-- start of Task inputs --

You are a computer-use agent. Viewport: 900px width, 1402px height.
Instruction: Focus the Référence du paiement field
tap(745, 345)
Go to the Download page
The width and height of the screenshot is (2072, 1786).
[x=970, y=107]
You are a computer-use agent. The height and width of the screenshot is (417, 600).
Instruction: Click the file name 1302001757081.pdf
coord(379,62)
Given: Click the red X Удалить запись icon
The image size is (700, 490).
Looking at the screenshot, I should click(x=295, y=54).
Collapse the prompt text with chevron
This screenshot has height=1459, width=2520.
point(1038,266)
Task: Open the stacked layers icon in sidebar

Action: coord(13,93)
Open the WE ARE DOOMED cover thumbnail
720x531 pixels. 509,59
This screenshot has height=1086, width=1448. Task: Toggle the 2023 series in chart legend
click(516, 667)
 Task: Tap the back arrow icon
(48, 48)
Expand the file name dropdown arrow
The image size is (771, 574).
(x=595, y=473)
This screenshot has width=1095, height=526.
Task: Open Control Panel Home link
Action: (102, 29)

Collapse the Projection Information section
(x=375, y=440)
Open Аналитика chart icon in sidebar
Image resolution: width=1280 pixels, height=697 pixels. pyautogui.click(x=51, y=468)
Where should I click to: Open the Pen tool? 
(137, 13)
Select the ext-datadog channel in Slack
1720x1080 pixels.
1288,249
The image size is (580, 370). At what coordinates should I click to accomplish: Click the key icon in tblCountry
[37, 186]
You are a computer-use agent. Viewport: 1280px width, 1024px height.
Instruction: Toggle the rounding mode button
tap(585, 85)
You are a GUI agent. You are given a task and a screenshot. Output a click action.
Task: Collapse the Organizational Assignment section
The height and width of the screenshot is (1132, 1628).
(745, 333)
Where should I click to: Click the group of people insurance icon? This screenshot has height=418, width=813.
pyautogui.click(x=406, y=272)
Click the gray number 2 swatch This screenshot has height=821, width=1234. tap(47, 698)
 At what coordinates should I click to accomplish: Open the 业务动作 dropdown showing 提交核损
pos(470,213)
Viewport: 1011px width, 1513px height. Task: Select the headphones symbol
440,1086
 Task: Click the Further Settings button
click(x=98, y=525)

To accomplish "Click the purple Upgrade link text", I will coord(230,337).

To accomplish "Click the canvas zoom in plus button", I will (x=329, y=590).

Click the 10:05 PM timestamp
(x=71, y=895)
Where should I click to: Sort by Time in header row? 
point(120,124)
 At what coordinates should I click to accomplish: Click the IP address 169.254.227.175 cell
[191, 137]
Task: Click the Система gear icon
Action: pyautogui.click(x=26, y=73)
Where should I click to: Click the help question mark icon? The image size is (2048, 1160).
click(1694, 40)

-- end of Task inputs --

> Your instructions
Can you rewrite the material above, replacing every "Instruction" with "Command" and leaving everything else unchanged?

> Answer for the task
You are a computer-use agent. Viewport: 900px width, 1402px height.
Command: Focus the Référence du paiement field
tap(745, 345)
Go to the Download page
The width and height of the screenshot is (2072, 1786).
[x=970, y=107]
You are a computer-use agent. The height and width of the screenshot is (417, 600).
Command: Click the file name 1302001757081.pdf
coord(379,62)
Given: Click the red X Удалить запись icon
The image size is (700, 490).
Looking at the screenshot, I should click(x=295, y=54).
Collapse the prompt text with chevron
This screenshot has height=1459, width=2520.
point(1038,266)
Task: Open the stacked layers icon in sidebar

Action: coord(13,93)
Open the WE ARE DOOMED cover thumbnail
720x531 pixels. 509,59
This screenshot has height=1086, width=1448. Task: Toggle the 2023 series in chart legend
click(516, 667)
 Task: Tap the back arrow icon
(48, 48)
Expand the file name dropdown arrow
The image size is (771, 574).
(x=595, y=473)
This screenshot has width=1095, height=526.
Task: Open Control Panel Home link
Action: (102, 29)

Collapse the Projection Information section
(x=375, y=440)
Open Аналитика chart icon in sidebar
Image resolution: width=1280 pixels, height=697 pixels. pyautogui.click(x=51, y=468)
Where should I click to: Open the Pen tool? 
(137, 13)
Select the ext-datadog channel in Slack
1720x1080 pixels.
1288,249
The image size is (580, 370). At what coordinates should I click to accomplish: Click the key icon in tblCountry
[37, 186]
You are a computer-use agent. Viewport: 1280px width, 1024px height.
Command: Toggle the rounding mode button
tap(585, 85)
You are a GUI agent. You are given a task and a screenshot. Output a click action.
Task: Collapse the Organizational Assignment section
The height and width of the screenshot is (1132, 1628).
(745, 333)
Where should I click to: Click the group of people insurance icon? This screenshot has height=418, width=813.
pyautogui.click(x=406, y=272)
Click the gray number 2 swatch This screenshot has height=821, width=1234. tap(47, 698)
 At what coordinates should I click to accomplish: Open the 业务动作 dropdown showing 提交核损
pos(470,213)
Viewport: 1011px width, 1513px height. Task: Select the headphones symbol
440,1086
 Task: Click the Further Settings button
click(x=98, y=525)

To accomplish "Click the purple Upgrade link text", I will coord(230,337).

To accomplish "Click the canvas zoom in plus button", I will (x=329, y=590).

Click the 10:05 PM timestamp
(x=71, y=895)
Where should I click to: Sort by Time in header row? 
point(120,124)
 At what coordinates should I click to accomplish: Click the IP address 169.254.227.175 cell
[191, 137]
Task: Click the Система gear icon
Action: pyautogui.click(x=26, y=73)
Where should I click to: Click the help question mark icon? The image size is (2048, 1160).
click(1694, 40)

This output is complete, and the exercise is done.